▶ Exercise aim
Output the lines of the entries as a numbered list, beginning with the line that contains "Task: Open the Stores storefront icon" and ending with the line that contains "Action: coord(210,722)", both included. Omit any blank lines.

[Entries from a dataset]
* start *

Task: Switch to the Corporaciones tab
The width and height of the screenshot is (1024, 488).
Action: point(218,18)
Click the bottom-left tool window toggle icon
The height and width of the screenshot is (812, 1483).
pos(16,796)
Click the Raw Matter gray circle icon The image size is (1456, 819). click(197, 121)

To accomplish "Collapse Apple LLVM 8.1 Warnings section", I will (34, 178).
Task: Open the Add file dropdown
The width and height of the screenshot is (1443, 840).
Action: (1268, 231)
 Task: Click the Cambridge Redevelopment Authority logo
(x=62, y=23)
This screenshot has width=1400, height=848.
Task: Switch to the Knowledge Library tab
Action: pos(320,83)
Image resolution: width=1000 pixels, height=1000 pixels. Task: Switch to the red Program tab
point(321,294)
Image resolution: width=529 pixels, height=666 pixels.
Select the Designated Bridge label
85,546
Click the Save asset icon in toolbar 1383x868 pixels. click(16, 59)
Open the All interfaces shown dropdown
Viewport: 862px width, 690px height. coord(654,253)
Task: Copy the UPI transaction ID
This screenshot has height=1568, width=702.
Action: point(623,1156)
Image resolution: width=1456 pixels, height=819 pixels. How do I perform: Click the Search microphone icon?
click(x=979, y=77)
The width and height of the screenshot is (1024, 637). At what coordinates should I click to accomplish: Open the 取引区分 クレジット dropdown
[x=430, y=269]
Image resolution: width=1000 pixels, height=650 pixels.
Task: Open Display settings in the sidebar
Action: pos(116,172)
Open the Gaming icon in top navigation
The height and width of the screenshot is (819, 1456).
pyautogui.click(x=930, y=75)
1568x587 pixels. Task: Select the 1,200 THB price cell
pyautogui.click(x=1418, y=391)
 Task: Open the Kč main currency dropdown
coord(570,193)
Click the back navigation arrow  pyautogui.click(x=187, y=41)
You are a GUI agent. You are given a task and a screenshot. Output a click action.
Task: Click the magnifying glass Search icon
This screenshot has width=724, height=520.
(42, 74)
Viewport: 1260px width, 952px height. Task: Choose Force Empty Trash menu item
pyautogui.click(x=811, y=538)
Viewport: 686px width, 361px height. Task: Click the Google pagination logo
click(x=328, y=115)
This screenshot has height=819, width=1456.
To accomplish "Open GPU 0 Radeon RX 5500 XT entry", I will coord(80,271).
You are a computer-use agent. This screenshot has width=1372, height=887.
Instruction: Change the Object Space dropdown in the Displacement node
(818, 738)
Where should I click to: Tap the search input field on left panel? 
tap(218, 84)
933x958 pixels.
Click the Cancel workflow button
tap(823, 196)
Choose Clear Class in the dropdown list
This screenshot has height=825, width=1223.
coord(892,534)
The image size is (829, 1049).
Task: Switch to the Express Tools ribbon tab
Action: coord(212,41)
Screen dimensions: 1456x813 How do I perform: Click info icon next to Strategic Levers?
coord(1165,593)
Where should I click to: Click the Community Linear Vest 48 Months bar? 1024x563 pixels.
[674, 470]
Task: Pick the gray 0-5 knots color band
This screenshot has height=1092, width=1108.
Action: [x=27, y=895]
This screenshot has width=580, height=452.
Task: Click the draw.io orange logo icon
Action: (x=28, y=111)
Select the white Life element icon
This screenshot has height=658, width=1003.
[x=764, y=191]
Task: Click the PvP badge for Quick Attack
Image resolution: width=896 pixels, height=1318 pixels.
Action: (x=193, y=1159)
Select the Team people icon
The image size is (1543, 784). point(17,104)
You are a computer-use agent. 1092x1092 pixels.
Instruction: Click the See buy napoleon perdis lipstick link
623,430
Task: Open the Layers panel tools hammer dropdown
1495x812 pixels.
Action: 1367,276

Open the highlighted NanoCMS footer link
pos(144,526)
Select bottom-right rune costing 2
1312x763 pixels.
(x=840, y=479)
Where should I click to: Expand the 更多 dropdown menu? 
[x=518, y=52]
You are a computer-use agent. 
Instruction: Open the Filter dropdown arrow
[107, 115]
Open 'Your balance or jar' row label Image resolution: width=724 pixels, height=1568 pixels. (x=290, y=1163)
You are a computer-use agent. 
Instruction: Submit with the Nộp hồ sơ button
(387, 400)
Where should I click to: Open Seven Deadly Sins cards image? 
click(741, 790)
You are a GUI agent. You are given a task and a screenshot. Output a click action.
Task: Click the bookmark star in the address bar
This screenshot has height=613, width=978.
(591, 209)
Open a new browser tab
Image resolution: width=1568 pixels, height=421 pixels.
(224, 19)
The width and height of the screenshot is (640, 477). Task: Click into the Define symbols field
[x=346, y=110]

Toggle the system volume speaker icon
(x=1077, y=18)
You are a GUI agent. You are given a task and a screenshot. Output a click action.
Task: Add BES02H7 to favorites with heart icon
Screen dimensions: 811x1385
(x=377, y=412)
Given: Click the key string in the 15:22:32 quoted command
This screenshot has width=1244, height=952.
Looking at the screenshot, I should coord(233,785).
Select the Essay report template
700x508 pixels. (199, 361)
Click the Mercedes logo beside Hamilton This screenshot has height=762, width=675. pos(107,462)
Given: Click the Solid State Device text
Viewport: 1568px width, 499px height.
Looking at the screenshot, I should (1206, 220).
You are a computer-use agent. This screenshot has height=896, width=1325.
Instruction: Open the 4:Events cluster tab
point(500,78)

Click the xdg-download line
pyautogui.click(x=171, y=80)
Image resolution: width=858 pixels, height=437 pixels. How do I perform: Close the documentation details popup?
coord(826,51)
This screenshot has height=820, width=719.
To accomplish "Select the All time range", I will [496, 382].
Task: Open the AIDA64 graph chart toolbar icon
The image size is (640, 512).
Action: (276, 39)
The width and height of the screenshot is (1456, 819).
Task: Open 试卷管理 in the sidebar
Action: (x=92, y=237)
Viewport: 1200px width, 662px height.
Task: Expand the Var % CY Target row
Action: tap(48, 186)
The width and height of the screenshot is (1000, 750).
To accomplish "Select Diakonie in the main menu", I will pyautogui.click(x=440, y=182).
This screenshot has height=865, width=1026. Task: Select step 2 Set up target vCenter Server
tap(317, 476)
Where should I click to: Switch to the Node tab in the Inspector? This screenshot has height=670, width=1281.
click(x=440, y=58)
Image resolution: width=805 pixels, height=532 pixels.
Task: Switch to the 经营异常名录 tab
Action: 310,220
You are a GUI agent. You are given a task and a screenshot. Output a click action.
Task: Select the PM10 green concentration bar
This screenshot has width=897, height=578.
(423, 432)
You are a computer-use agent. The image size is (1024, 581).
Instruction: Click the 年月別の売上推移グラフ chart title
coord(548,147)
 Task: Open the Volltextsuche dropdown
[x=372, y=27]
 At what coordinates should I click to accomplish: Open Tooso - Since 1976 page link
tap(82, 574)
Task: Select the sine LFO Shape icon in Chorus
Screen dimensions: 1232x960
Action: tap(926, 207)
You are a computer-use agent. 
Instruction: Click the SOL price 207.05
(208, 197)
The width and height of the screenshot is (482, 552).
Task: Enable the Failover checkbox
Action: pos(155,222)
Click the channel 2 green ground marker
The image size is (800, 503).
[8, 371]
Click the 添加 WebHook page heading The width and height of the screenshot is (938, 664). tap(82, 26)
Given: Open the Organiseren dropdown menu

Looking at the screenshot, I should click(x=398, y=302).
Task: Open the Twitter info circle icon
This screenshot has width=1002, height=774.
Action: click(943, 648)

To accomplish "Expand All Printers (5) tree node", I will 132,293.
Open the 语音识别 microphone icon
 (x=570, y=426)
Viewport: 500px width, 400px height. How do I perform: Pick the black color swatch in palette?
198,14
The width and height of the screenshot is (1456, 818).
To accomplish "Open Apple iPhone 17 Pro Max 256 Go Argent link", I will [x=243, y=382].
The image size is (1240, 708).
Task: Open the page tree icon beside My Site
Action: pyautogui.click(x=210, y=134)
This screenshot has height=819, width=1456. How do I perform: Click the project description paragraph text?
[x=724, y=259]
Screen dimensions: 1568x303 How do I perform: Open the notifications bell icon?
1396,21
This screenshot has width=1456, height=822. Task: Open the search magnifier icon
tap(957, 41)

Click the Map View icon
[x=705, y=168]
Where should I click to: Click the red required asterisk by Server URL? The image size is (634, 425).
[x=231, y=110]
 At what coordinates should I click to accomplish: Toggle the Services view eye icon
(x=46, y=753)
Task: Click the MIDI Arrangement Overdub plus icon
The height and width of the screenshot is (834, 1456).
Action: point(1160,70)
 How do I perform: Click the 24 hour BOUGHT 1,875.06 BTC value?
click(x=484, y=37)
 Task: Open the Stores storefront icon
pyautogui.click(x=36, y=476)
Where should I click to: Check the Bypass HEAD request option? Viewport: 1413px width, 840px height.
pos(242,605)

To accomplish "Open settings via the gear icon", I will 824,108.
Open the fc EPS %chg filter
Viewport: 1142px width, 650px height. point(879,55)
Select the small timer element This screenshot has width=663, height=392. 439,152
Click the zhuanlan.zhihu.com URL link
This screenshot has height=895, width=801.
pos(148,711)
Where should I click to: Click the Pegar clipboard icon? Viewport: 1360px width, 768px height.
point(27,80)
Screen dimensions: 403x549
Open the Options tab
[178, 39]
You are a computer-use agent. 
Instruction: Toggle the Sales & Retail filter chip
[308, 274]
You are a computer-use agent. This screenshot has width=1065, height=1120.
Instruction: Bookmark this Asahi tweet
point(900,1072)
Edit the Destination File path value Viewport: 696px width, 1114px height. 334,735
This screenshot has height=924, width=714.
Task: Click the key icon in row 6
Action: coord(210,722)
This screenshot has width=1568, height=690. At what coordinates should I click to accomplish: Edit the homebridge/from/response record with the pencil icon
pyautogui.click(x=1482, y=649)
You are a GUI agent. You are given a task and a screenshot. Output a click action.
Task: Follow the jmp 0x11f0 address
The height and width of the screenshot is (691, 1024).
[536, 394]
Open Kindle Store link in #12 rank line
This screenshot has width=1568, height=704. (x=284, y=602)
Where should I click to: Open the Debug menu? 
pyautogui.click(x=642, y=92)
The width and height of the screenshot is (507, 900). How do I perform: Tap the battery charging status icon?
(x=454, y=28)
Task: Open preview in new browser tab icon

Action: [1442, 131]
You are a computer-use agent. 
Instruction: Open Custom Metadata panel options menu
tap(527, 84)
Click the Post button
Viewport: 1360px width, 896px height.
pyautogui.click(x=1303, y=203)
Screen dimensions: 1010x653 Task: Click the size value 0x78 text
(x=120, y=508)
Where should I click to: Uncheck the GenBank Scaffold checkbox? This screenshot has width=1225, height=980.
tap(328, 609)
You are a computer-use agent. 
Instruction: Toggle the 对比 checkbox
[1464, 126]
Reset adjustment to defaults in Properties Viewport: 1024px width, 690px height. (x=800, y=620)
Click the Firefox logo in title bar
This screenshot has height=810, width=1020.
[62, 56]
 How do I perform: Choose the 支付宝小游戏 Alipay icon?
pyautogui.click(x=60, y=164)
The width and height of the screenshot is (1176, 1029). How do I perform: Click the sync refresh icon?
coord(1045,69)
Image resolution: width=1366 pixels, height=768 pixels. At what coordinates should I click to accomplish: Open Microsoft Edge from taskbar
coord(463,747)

* end *

▶ Answer to the task
1.  Task: Open the Stores storefront icon
2. pyautogui.click(x=36, y=476)
3. Where should I click to: Check the Bypass HEAD request option? Viewport: 1413px width, 840px height.
4. pos(242,605)
5. To accomplish "Open settings via the gear icon", I will 824,108.
6. Open the fc EPS %chg filter
7. Viewport: 1142px width, 650px height. point(879,55)
8. Select the small timer element This screenshot has width=663, height=392. 439,152
9. Click the zhuanlan.zhihu.com URL link
10. This screenshot has height=895, width=801.
11. pos(148,711)
12. Where should I click to: Click the Pegar clipboard icon? Viewport: 1360px width, 768px height.
13. point(27,80)
14. Screen dimensions: 403x549
15. Open the Options tab
16. [178, 39]
17. You are a computer-use agent. 
18. Instruction: Toggle the Sales & Retail filter chip
19. [308, 274]
20. You are a computer-use agent. This screenshot has width=1065, height=1120.
21. Instruction: Bookmark this Asahi tweet
22. point(900,1072)
23. Edit the Destination File path value Viewport: 696px width, 1114px height. 334,735
24. This screenshot has height=924, width=714.
25. Task: Click the key icon in row 6
26. Action: coord(210,722)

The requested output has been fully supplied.